Also, the French were fighting a colonial war and the U.S. (ostensibly) is not – nor is there a particularly nationalist movement arrayed against us.
TK – what do you think of Webb’s writing? Think it’s a worthy chapter in work that includes Greene’s? (Who was, at the time, considered anti-American).
Greene was clearly anti-American, I think, if that definition includes someone who is not inherently hostile to the US or Americans, but is strongly opposed to US policy. In VN, he was also very prescient.
Another author who is sometimes considered anti-American, but I think was not, is Bernard Fall, the indispensible resource (in English, at least) on the French Indochina war, and a very valuable one on the US war (in which he died, ~1968, pursuing a story on the “Street Without Joy” that he had named one of his key works after).
I haven’t read enough of Webb’s work to make a judgment, though I have liked everything I have read (mostly articles, speeches and essays) and recommend “Fields of Fire”, his first novel, very highly.
DeLattre did not lose the North. He did not lose anything. He concentrated on the North (when many wanted efforts focused in the south). He established a perimeter within which Hanoi and key rice fields were found, and defended in more effectively than anyone had been able to previously. When he was recalled, France’s prosepcts were brighter than anyone thought they would be when he had started. But it wasn’t enough; after he left, the line he had established could not hold, permanently, Dien Bien Phu came, and France lost Vietnam. Not the North: she lost the whole thing at once. There’s a good piece on his efforts, prepared for a US military publication in 1969, at:
https://calldbp.leavenworth.army.mil/eng_mr/txts/VOL49/00000001/art9.pdf
The Iraq War is a “colonial war” in the sense that, like the US involvement in VN, it carries all the disadvantages of a colonial war: resentment of occupation and outside interference, nationalist opposition, etc. I think you understate the significance of this when you say there is not “a particularly nationalist movement arrayed against us.” To the extent this is true, it is only because Iraq is not, particularly, a nation. But there is significant resentment, combining national, ethnic and religious elements (with the latter predominating).
It is not, in fact, a colonial war because, if we prevail, we don’t get to possess anything (like the US-VN scenario). This is a difference with enormous moral implications, but seems to have no favorable effect on our operations or reputation.

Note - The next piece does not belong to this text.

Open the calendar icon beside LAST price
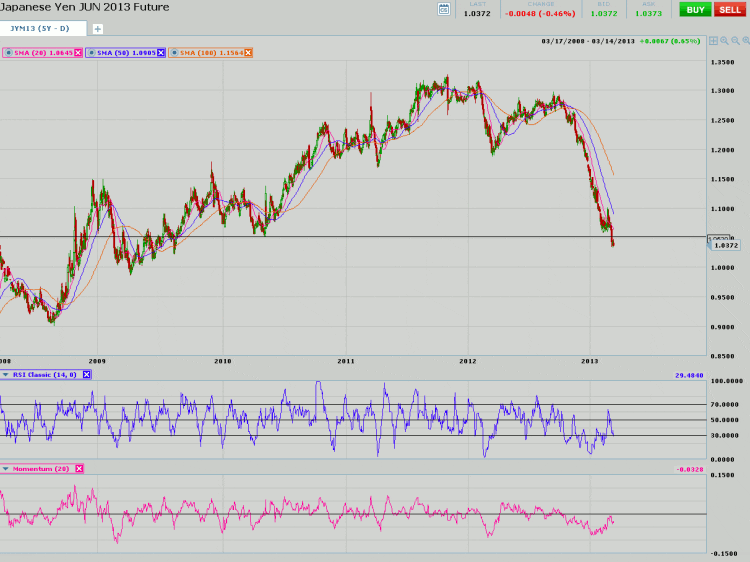The image size is (750, 562). (x=444, y=9)
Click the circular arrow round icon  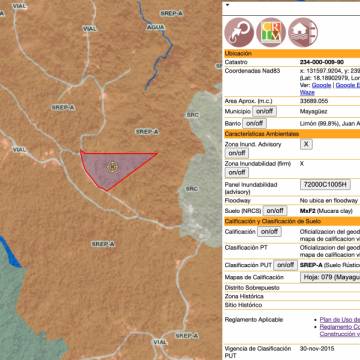click(x=239, y=32)
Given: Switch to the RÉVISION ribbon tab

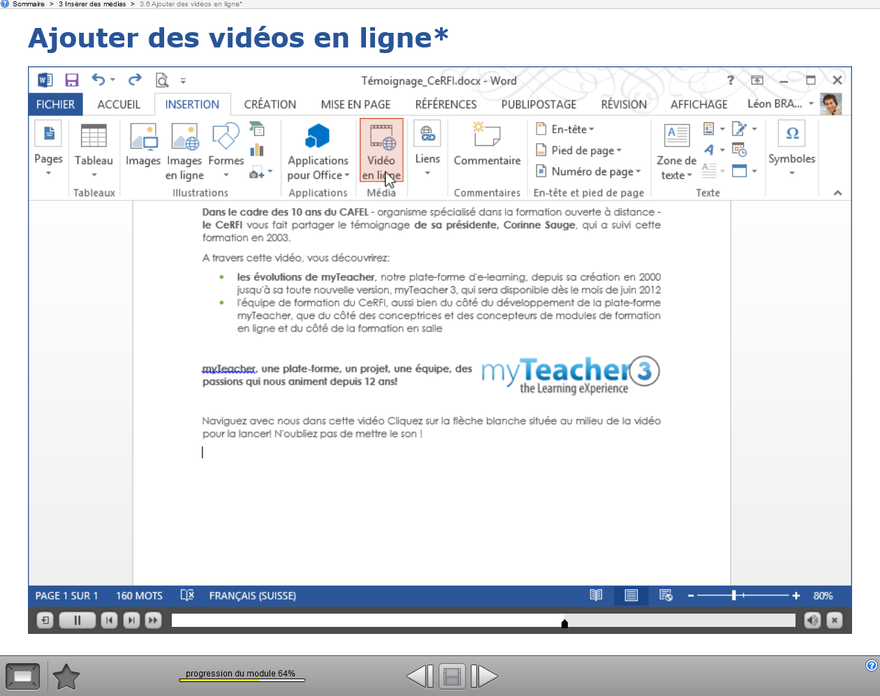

In part, this is because many suspect that we have larger designs than we admit; in part, it’s because any Western nation that seeks to control the internal political structure of a 3d world (and esp. moslem) country is going to be viewed as the moral equivalent of colonial for a long time, however benign their actual intent may be.
Well, TK actually there’s quite a sizeable group of critics who would say we’re going to possess – in terms of sphere of influence, at minimum – the oil in Iraq. And certainly, our multinationals have “possessed” billions of dollars in contracts. Maybe that’s the modern colonialism; pity no Greene (or even Webb) is yet writing, that I know of. Great fiction can often illuminate with greater clarity than the history books…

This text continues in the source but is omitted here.